Teknologi.id – Kecerdasan buatan (AI) seperti ChatGPT kini bukan hanya digunakan untuk mencari informasi. Di kalangan anak muda, AI ini mulai dianggap sebagai teman curhat hingga penentu keputusan hidup. Sam Altman, CEO OpenAI, menyampaikan kekhawatirannya atas fenomena ini yang menurutnya “berbahaya dan cukup buruk”.
Ketergantungan Emosional pada ChatGPT: AI Jadi 'Teman Virtual'
Altman membagikan sebuah cerita dari pengguna muda yang merasa kesulitan mengambil keputusan tanpa berkonsultasi dengan ChatGPT. Remaja tersebut bahkan menganggap ChatGPT sebagai teman yang memahami dirinya lebih baik daripada orang lain.
Fenomena ini menunjukkan bahwa AI kini telah melewati batas sebagai alat bantu, dan mulai mengambil peran emosional dalam kehidupan penggunanya. Altman menyebut kondisi ini sebagai ketergantungan emosional berlebihan yang dapat berdampak negatif dalam jangka panjang.
Baca juga: Sam Altman Peringatkan: Wahai Anak Muda, Jangan Umbar Rahasia ke ChatGPT!
Fakta Mengejutkan dari Laporan Common Sense Media
Kekhawatiran Altman bukan tanpa dasar. Laporan terbaru dari Common Sense Media mengungkap bahwa:
-
72% remaja menggunakan AI seperti ChatGPT sebagai “teman”.
-
52% remaja memanfaatkannya untuk tugas-tugas rutin.
-
23% remaja usia 15-17 tahun benar-benar mempercayai saran AI.
-
27% remaja lainnya mengaku “agak percaya”.
-
Sementara itu, 50% remaja justru tidak mempercayai nasihat dari AI.
Data ini menegaskan bahwa AI semakin memiliki peran dalam pengambilan keputusan pribadi, termasuk nasihat emosional dan sosial.
Peringatan Keras: Jangan Serahkan Keputusan Hidup ke AI
Altman menegaskan bahwa meskipun ChatGPT dapat memberikan saran logis, mengandalkan AI untuk mengambil keputusan hidup adalah hal yang salah dan berisiko. Ia mengajak anak muda untuk lebih bijak dalam menggunakan AI sebagai referensi, bukan sebagai penentu hidup.
Rahasia Pribadi Tidak Aman di ChatGPT
Isu privasi juga menjadi perhatian utama. Altman memperingatkan pengguna, terutama generasi muda, agar tidak membagikan rahasia pribadi kepada ChatGPT, karena:
-
Percakapan dengan AI tidak dilindungi secara hukum seperti interaksi dengan psikolog, pengacara, atau dokter.
-
OpenAI tidak menginginkan data sensitif pengguna, tapi sistem bisa saja menyimpan data jika fitur privasi tidak diaktifkan.
OpenAI sendiri menyediakan opsi “Chat History Off” bagi pengguna berbayar untuk menjaga percakapan tetap privat. Namun, para pakar menilai banyak pengguna yang masih keliru mengira bahwa obrolan dengan chatbot adalah rahasia mutlak.

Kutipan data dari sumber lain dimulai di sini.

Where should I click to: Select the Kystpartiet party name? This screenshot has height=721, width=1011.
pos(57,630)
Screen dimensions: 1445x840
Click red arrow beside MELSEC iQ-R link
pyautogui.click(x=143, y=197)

Urgensi Regulasi dan Perlindungan Pengguna AI
Meningkatnya interaksi personal dengan AI mendorong desakan terhadap regulasi yang lebih ketat. Altman menekankan pentingnya:
-
Perlindungan hukum untuk data pribadi pengguna.
-
Aturan etis dalam pengembangan dan penggunaan AI.
-
Edukasi digital agar pengguna, khususnya remaja, memahami batasan teknologi ini.

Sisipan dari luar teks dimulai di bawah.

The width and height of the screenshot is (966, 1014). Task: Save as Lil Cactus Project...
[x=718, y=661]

Baca juga: Pencipta ChatGPT Sam Altman: Pekerjaan Ini Akan Hilang Total karena AI!
Kesimpulan: Bijak dalam Menggunakan AI, Jangan Tergantung
Pesan utama dari Sam Altman sangat jelas: AI harus menjadi alat bantu, bukan pengganti penilaian manusia. Ketergantungan berlebihan terhadap ChatGPT untuk keputusan hidup atau masalah pribadi bisa menimbulkan dampak serius, baik secara emosional maupun hukum.
Fenomena ini menjadi pengingat penting akan perlunya literasi AI, kesadaran privasi digital, dan pengawasan regulatif yang tepat demi menjaga pengguna tetap aman di era teknologi yang semakin canggih.